I'm pleased to inform you that your order for the VBT2345 Vibrant Tote Bag has been successfully created.
We have processed your request for 1 unit, and it will be on its way to you shortly.
If you have any further questions or need assistance, feel free to reach out.
Best,
Customer Support'
"""
user_prompt = f"""
Here's the original message: {message}
And here's the order status: {order_status}"""
return call_llm(system_prompt,user_prompt).get("ai_response")
def generate_order_response_record(row):
email_id = row["email ID"]
message = {"message": row["message"]}
order_status = order_status_df[order_status_df["email ID"] == email_id][["product ID", "quantity", "status"]]
status_dict = order_status.to_dict(orient="records")
response = write_order_request_response(message, status_dict)
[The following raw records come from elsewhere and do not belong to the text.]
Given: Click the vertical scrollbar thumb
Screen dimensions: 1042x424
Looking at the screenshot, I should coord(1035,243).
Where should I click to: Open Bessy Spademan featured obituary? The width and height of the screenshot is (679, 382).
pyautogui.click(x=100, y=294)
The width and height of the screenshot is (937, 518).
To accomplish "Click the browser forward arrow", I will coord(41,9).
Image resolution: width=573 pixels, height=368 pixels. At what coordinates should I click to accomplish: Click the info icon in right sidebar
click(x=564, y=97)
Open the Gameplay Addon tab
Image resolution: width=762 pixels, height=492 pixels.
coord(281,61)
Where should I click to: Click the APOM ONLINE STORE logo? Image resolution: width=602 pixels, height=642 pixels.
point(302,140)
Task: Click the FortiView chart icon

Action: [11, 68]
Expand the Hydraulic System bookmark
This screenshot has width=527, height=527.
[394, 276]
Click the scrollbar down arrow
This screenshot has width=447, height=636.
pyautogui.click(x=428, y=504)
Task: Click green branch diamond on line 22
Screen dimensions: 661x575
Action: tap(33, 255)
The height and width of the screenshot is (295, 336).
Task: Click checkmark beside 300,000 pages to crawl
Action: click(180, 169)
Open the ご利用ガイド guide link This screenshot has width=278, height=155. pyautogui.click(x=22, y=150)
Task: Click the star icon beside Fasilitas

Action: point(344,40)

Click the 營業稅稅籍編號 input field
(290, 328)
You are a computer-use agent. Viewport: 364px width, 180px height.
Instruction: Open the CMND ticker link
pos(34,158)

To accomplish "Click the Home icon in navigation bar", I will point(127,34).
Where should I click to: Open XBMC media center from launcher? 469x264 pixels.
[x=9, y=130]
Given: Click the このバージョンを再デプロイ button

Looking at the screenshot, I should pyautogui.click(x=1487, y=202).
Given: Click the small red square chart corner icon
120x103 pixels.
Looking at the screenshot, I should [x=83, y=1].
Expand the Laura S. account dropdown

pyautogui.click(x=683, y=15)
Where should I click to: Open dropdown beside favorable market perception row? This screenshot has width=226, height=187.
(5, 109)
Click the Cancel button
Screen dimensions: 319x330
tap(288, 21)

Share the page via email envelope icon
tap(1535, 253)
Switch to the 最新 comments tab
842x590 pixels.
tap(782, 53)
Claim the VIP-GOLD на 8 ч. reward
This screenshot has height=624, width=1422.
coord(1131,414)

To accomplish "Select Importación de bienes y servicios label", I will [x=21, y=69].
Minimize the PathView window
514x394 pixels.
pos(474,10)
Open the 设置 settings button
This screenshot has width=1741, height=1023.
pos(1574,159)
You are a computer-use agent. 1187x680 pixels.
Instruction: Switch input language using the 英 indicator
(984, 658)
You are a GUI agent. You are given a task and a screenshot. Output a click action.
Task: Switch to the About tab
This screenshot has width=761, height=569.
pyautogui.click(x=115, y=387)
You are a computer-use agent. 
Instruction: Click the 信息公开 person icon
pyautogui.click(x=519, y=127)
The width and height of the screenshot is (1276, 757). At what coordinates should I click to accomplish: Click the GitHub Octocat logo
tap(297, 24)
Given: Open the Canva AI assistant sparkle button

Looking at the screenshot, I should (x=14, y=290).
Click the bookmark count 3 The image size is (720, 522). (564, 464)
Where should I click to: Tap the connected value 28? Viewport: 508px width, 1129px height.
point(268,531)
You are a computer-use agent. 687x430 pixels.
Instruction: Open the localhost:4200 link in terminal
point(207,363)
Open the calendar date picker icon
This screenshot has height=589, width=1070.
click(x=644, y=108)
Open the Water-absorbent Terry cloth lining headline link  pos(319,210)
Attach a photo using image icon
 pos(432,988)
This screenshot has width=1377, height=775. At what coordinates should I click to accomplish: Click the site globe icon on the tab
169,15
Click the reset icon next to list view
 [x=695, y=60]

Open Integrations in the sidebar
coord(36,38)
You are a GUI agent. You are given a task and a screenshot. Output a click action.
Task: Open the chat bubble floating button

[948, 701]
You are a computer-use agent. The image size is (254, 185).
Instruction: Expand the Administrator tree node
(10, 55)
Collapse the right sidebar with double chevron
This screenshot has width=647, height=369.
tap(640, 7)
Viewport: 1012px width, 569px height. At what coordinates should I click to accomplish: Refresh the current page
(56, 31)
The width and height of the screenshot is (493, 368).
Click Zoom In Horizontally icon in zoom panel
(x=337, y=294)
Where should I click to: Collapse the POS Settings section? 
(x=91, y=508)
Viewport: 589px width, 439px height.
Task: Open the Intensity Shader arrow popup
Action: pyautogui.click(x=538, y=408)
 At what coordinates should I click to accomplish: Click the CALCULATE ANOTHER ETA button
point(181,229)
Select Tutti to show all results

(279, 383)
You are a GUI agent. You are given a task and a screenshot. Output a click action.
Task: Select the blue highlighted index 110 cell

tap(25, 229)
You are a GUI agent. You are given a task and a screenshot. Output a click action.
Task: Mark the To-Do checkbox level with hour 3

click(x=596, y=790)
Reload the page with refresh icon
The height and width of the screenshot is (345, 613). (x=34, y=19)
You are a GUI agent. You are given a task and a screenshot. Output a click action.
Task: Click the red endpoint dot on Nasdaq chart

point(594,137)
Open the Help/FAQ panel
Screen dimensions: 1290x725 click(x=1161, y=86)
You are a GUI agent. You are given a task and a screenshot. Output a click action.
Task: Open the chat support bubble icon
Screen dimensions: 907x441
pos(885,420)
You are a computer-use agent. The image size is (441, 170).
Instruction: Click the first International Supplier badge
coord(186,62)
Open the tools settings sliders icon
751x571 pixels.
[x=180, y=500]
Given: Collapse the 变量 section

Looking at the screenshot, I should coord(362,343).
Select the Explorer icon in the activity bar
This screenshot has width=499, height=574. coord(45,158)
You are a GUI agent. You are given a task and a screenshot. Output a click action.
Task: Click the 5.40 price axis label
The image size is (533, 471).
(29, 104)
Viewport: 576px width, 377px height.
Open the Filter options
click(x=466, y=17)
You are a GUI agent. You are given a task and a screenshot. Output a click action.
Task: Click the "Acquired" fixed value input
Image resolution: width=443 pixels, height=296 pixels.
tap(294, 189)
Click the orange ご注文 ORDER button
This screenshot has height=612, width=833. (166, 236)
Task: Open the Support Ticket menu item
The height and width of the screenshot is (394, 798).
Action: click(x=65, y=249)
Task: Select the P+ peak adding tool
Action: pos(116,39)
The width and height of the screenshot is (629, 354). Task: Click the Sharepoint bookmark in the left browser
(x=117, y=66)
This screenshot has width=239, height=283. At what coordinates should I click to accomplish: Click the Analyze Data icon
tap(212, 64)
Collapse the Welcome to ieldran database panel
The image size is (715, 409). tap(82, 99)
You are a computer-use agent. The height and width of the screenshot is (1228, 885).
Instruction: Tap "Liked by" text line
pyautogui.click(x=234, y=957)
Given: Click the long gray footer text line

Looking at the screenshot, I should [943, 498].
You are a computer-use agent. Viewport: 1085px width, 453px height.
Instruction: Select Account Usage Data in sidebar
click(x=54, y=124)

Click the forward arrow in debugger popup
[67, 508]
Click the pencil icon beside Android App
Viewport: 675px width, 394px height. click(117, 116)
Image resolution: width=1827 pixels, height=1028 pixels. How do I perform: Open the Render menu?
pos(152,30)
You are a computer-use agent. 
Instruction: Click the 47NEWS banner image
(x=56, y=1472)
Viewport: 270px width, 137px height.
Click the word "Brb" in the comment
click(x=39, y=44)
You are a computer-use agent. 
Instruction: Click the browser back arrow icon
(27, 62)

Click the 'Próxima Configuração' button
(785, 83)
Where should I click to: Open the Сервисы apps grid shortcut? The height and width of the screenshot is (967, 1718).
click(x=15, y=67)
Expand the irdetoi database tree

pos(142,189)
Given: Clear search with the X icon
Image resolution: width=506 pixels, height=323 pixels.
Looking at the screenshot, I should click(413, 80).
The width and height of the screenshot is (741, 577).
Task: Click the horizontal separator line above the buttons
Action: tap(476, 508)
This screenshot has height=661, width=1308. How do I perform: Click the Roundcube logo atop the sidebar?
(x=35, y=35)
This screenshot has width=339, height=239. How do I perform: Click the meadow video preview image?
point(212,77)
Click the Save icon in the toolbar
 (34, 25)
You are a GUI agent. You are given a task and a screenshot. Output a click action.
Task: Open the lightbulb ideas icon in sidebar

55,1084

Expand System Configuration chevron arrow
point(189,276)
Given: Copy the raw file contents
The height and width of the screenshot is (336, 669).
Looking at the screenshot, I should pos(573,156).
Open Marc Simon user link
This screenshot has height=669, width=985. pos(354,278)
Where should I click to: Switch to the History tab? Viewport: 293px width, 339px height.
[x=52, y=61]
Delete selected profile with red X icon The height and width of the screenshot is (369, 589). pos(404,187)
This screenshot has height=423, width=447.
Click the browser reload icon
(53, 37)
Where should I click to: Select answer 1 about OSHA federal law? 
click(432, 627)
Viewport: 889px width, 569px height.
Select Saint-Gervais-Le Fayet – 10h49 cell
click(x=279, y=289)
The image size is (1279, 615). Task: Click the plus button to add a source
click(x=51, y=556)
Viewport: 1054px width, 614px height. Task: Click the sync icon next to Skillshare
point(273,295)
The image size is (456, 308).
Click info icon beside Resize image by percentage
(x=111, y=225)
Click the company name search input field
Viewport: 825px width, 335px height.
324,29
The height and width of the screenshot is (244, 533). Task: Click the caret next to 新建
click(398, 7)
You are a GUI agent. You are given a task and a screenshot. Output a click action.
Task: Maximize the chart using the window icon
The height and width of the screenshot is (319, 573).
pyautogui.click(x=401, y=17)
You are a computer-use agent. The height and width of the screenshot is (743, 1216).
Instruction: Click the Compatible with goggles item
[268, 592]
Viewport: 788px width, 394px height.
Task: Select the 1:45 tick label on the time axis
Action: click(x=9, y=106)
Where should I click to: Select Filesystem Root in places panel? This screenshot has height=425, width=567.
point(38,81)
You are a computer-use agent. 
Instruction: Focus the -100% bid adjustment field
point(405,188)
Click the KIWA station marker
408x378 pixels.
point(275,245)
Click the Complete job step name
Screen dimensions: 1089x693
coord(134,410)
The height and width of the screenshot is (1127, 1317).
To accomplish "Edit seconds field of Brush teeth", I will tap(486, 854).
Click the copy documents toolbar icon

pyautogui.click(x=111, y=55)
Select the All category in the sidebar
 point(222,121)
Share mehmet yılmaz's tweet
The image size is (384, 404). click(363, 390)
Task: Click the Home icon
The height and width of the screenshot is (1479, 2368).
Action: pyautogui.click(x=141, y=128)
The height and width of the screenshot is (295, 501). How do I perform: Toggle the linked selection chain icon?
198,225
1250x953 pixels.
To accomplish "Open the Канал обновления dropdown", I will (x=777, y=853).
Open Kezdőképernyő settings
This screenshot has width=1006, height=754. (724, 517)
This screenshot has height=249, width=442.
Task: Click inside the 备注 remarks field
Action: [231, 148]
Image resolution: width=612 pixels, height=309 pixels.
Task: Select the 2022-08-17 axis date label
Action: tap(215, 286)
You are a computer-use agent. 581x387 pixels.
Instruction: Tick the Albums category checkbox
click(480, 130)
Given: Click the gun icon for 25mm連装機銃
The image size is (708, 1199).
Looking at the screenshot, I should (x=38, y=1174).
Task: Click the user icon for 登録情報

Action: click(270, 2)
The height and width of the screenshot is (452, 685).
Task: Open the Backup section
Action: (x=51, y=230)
return pd.Series({"email ID": email_id, "response": response})
order_response_df = order_requests_df.apply(generate_order_response_record, axis=1)
5. Respond to product inquiries with RAG
Responding product inquiries requires our agent, for each email, to:
- Use the embedded vector store to find relevant products
- Build a compact, informative reply using only the top matches
We can do that by giving the specific instructions to our agent, and explaining how they can use the product search to do their task:
inquiries_df = email_classification_df[email_classification_df["category"]=="customer_inquiry"]
inquiries_df = inquiries_df.merge(emails_df, left_on="email ID", right_on="email_id")
def answer_product_inquiry(inquiry):
prompt = f"""
Your task is to answer a customer inquiry about one or multiple products.
You should:
1. Find the product(s) the customer refers to. This might be a specific product, or a general type of product.
For example, they might ask about a specific product id, or just a winter coat.
You can query the product catalog to find relevant information.
It's up to you to understand what's the best strategy to find that product information.
Be careful: the customer might mention other products that do not relate to their inquiry.
Your job is to understand precisely the type of request they are making, and only query the database
for the specific inquiry. If they mention a specific product id or type, but are not asking about those
directly, you shouldn't look them up. Just look up information that will answer their inquiry.
2. Once you have the product information, write a response email to the customer.
Make the email tone professional, yet friendly. You should sound human so,
if the customer mentions something in their email that's worth referring to, do it.
Do not add any other text, such as email subject or placeholders, just a clean email body.
Always sign as 'Customer Support'
Here's an example of the expected reply:
'Hi David,
Thank you for reaching out!
Both the LTH1098 Leather Backpack and the Leather Tote are great choices for work, but here are a few key differences:
- Organization: The Backpack has more built-in compartments, including a padded laptop sleeve and multiple compartments, which make it ideal for organizing documents and electronics.
- The Tote also offers a spacious interior and multiple pockets, but it’s slightly more open and less structured inside—great for quick access, but with fewer separate sections.
If your priority is organization and carrying a laptop securely, the LTH1098 Backpack would be the better fit.
Please let us know if there’s anything else we can assist you with, or if you'd like to place an order.
Best,
Customer Support'
Here's the user's inquiry:
Subject: {inquiry["subject"]}
Message: {inquiry["message"]}
"""
agent_response = product_finder_agent.run(prompt)
return agent_response
inquiries_df["response"] = inquiries_df.apply(answer_product_inquiry, axis=1)
inquiry_response_df = inquiries_df[["email ID","response"]]
Reflection and improvements
Our approach doesn’t rely blindly on the agent: it leverages a hybrid approach:
- simple Python logic + LLM calls when that’s enough
- smolagents where sequential decision-making is needed (ex.: multi-step querying)
For production, we would definitely need a fallback to human option, monitoring, and an evaluation dataset, to assess our agent’s performance.
Overall, I think the smolagents framework provides a lot of flexibility, opening up many possibilities.